Wife for the Weekend

Home > Other > Wife for the Weekend > Page 12
Wife for the Weekend Page 12

by Ophelia London


  “Oh, baby! Oh, my husband!” she cried theatrically. “Take me to our marriage bed before I burst with love for you!”

  Dexter’s face was at her neck, but she heard him chuckle, felt him shake with laughter. When she inhaled to call out something else, his lips crashed over hers, probably to stop whatever he thought she was about to say. The forceful pressure of the kiss was still there, but the intensity was different, softer, more lingering and deeper.

  Like he’d slipped into fantasyland, too.

  When she’d run out of air and was forced to break the kiss, she looked into his blue eyes, now dark and intense. For a split second, everything felt…real.

  This realization, fear, and uncertainty made her want to squirm out of his arms.

  “Don’t leave me,” he whispered. “Not yet.” He glanced over his shoulder. “Let’s get inside first.”

  Once they were in the mudroom, Dexter set her down. Her muscles were weak and strained, rubbery. She felt flushed, and her heart was galloping way out of control.

  “A little warning would’ve been nice,” she said.

  “There wasn’t time.” He was having trouble breathing, too, and he stepped back, pressing a fist to his forehead. “What is that douche bag doing here, anyway?”

  “Checking up on us.”

  “That’s not part of his job. He’s lucky I don’t call the cops.”

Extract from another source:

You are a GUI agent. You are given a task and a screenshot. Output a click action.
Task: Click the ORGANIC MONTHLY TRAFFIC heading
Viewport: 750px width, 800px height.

  “Why do you hate him so much? What’s with you two?”

  Dexter opened his mouth to reply, but closed it and ran his hands through his hair, straightening it into place. “Nothing.”

  Oh, obviously it’s nothing. You only look like you want to murder the guy every time you see him.

  She wasn’t supposed to care about Dexter, or his feelings, or what made him upset. Even if she already did.

  “I gotta get out of here,” she said, needing to put space between them. Lots of space.

  “There’s a wedding reception going on. We can’t disappear.”

  “Oh, please. We just made the PDA exit of the century. No one will miss us for at least an hour. And I didn’t say you had to leave.”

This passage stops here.